- **HOW TO COMPLETE THIS TASK**: All of the entries need to be set down exactly as they read.

- **Collection entries**:
___
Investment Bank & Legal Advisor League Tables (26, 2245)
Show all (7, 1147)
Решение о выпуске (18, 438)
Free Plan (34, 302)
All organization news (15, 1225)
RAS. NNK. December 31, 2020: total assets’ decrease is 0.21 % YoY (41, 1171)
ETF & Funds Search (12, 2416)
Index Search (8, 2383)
___
- **FINAL ANSWER**:
Investment Bank & Legal Advisor League Tables (26, 2245)
Show all (7, 1147)
Решение о выпуске (18, 438)
Free Plan (34, 302)
All organization news (15, 1225)
RAS. NNK. December 31, 2020: total assets’ decrease is 0.21 % YoY (41, 1171)
ETF & Funds Search (12, 2416)
Index Search (8, 2383)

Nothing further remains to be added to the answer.